New Yorkers Give Feedback on the Voting Process

A hearing on the voting experience on Tuesday at 2 Lafayette Street in Lower Manhattan drew a full house. (The Ink/Angel Au-Yeung)
A hearing on the voting experience on Tuesday at 2 Lafayette Street in Lower Manhattan drew a full house. (The Ink/Angel Au-Yeung)

From first-time voters in Queens to poll workers in the Bronx, more than forty people signed up to share Election Day stories during a public hearing on Tuesday night in Lower Manhattan.

The hearing, organized by the city Campaign Finance Board , covered three topics — the U.S. voting system, individual experiences on Election Day and how to improve voting in New York.

Speakers on the topic of the voting system called for open primaries and less restrictive voter registration rules.

“We should have non-partisan primaries where it’s not just a choice between Democrats and Republicans,” said Harlem resident Mary Douglas, 40, a small business owner. While she is a registered Democrat, she wants to switch to independent due to her lack of faith in the platforms and leaders of both Democrats and Republicans. “The whole process of voting needs to be reworked and focused on the voters and not the political parties,” she said.

Douglas and others who want to switch party affiliations might face another potential obstacle.

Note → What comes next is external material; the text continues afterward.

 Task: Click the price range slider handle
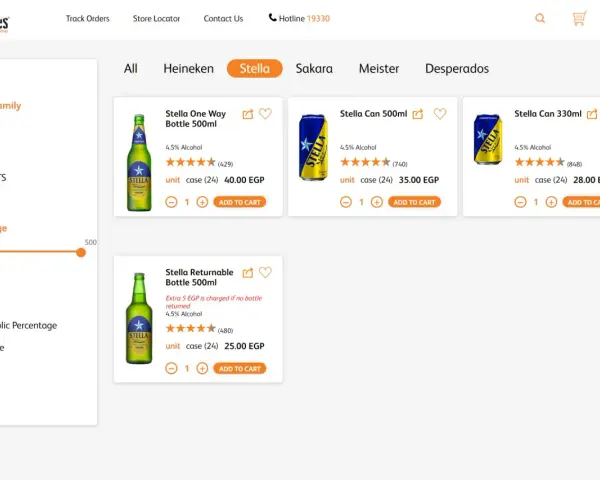[81, 252]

New York’s closed primary system requires voters who want to change parties to do so six months before the actual primary. That’s a time when voters may not be focused or have a clear idea which candidates will make it to the primary. By the time the choices are more clear, it may be too late for an independent to register as a Republican or Democrat in order to vote in the primary.

Michael Sollars, the director of public relations for the Campaign Finance Board, acknowledged this regulation as unfriendly to voters. “New York has some of the most restrictive voter laws in the country,” he said.

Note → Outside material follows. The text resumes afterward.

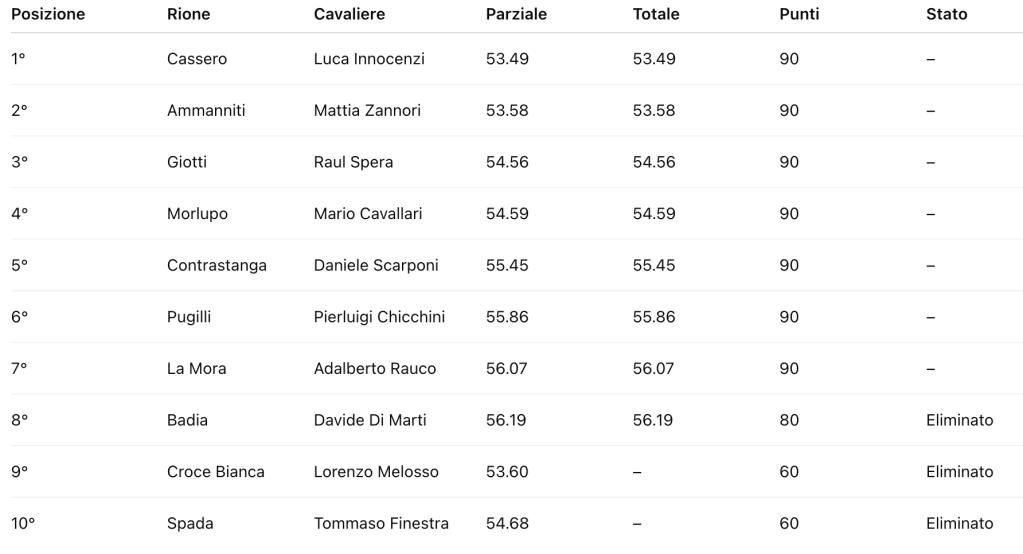Click the Posizione column header
The height and width of the screenshot is (554, 1023).
[48, 15]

During the discussion of personal Election Day experiences, speakers described long lines, broken voting machines and understaffed polling stations, among other topics.

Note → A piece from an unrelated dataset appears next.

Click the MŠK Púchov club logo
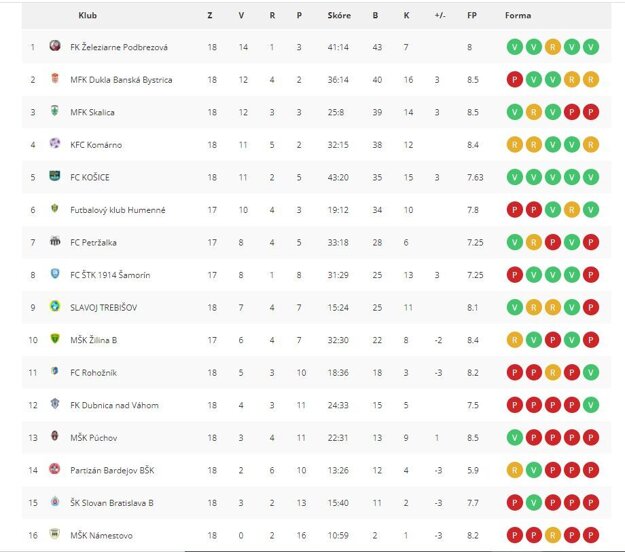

First-time voter Minhazul Islam, 18, from Queens, described the scene at his polling station at the Winchester School in Queens Village.

“People were pushing and shoving each other,” said Islam, who attended the hearing as a representative of the South Asian Fund for Education, Scholarship and Training, a nonprofit that offers social and cultural programs for recent immigrants. “It was not very civilized.”

He also expressed concerns over long waiting lines, especially for the elderly. “There should be one line for the elderly and another line for everyone else,” he said.

Diana Finch, 62, a poll worker from the Bronx, described how her team was understaffed on Election Day. “We had just the minimum amount of workers,” she said. “Why doesn’t the BOE require us poll workers to confirm so they can figure out which polling stations will need more workers?”

Other suggestions for improvements included a call to return to paper ballots.

“This is so stupid,” Nisi Jacobs, 48, said. “We have to get rid of these machines.” Jacobs was one of the creators of a website,  #HandCountedValue, that advocates for a return to paper ballots that would be dropped inside clear boxes.

“Countries all over the globe still vote without computers,” she said. “We must go back to paper because computers are just too easy to be rigged.”

Turnout for the event was about double the number of people who came for a similar public hearing in May following the presidential primary. “There is a lot of energy right now among New Yorkers for change,” said Sollars.  “That’s a hopeful theme. I hope that people seize it.”

A transcript of the public hearing will be sent for review to the Board of Elections. The Campaign Finance Board will then determine if it wants to recommend changes to the voting system.